§ **Description of the task**:
Exact copies of all the entries are needed.

(Data excerpts Opens)

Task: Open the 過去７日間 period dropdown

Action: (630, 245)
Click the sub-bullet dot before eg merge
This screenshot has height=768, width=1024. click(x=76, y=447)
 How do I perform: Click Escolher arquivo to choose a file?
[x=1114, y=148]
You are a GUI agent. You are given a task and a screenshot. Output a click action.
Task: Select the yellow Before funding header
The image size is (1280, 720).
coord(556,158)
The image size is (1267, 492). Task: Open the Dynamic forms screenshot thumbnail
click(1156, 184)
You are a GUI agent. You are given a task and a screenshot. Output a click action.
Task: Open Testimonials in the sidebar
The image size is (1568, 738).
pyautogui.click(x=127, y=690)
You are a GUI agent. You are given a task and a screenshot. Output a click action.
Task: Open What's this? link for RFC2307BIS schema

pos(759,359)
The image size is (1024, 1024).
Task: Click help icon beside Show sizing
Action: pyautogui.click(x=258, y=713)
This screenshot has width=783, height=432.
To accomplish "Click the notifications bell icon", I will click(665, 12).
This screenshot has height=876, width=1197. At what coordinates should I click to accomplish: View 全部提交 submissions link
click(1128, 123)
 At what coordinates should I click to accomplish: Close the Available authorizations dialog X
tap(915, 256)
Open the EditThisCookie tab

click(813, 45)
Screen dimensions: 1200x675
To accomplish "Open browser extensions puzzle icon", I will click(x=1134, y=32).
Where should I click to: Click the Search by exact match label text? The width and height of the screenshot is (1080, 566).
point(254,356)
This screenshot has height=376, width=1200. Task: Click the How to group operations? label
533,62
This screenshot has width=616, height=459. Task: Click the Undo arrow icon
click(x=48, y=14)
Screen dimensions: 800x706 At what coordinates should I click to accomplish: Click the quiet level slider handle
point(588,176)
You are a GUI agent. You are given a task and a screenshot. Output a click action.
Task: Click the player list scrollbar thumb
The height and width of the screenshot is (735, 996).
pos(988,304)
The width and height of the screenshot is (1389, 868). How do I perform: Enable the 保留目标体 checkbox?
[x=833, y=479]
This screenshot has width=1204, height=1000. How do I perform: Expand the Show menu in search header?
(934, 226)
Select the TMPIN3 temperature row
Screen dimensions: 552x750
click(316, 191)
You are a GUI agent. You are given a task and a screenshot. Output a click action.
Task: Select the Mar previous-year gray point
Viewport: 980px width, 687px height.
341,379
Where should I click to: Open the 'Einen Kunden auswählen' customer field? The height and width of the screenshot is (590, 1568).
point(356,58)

(Data excerpts Closes)

§ **Problem solution**:
Task: Open the 過去７日間 period dropdown

Action: (630, 245)
Click the sub-bullet dot before eg merge
This screenshot has height=768, width=1024. click(x=76, y=447)
 How do I perform: Click Escolher arquivo to choose a file?
[x=1114, y=148]
You are a GUI agent. You are given a task and a screenshot. Output a click action.
Task: Select the yellow Before funding header
The image size is (1280, 720).
coord(556,158)
The image size is (1267, 492). Task: Open the Dynamic forms screenshot thumbnail
click(1156, 184)
You are a GUI agent. You are given a task and a screenshot. Output a click action.
Task: Open Testimonials in the sidebar
The image size is (1568, 738).
pyautogui.click(x=127, y=690)
You are a GUI agent. You are given a task and a screenshot. Output a click action.
Task: Open What's this? link for RFC2307BIS schema

pos(759,359)
The image size is (1024, 1024).
Task: Click help icon beside Show sizing
Action: pyautogui.click(x=258, y=713)
This screenshot has width=783, height=432.
To accomplish "Click the notifications bell icon", I will click(665, 12).
This screenshot has height=876, width=1197. At what coordinates should I click to accomplish: View 全部提交 submissions link
click(1128, 123)
 At what coordinates should I click to accomplish: Close the Available authorizations dialog X
tap(915, 256)
Open the EditThisCookie tab

click(813, 45)
Screen dimensions: 1200x675
To accomplish "Open browser extensions puzzle icon", I will click(x=1134, y=32).
Where should I click to: Click the Search by exact match label text? The width and height of the screenshot is (1080, 566).
point(254,356)
This screenshot has height=376, width=1200. Task: Click the How to group operations? label
533,62
This screenshot has width=616, height=459. Task: Click the Undo arrow icon
click(x=48, y=14)
Screen dimensions: 800x706 At what coordinates should I click to accomplish: Click the quiet level slider handle
point(588,176)
You are a GUI agent. You are given a task and a screenshot. Output a click action.
Task: Click the player list scrollbar thumb
The height and width of the screenshot is (735, 996).
pos(988,304)
The width and height of the screenshot is (1389, 868). How do I perform: Enable the 保留目标体 checkbox?
[x=833, y=479]
This screenshot has width=1204, height=1000. How do I perform: Expand the Show menu in search header?
(934, 226)
Select the TMPIN3 temperature row
Screen dimensions: 552x750
click(316, 191)
You are a GUI agent. You are given a task and a screenshot. Output a click action.
Task: Select the Mar previous-year gray point
Viewport: 980px width, 687px height.
341,379
Where should I click to: Open the 'Einen Kunden auswählen' customer field? The height and width of the screenshot is (590, 1568).
point(356,58)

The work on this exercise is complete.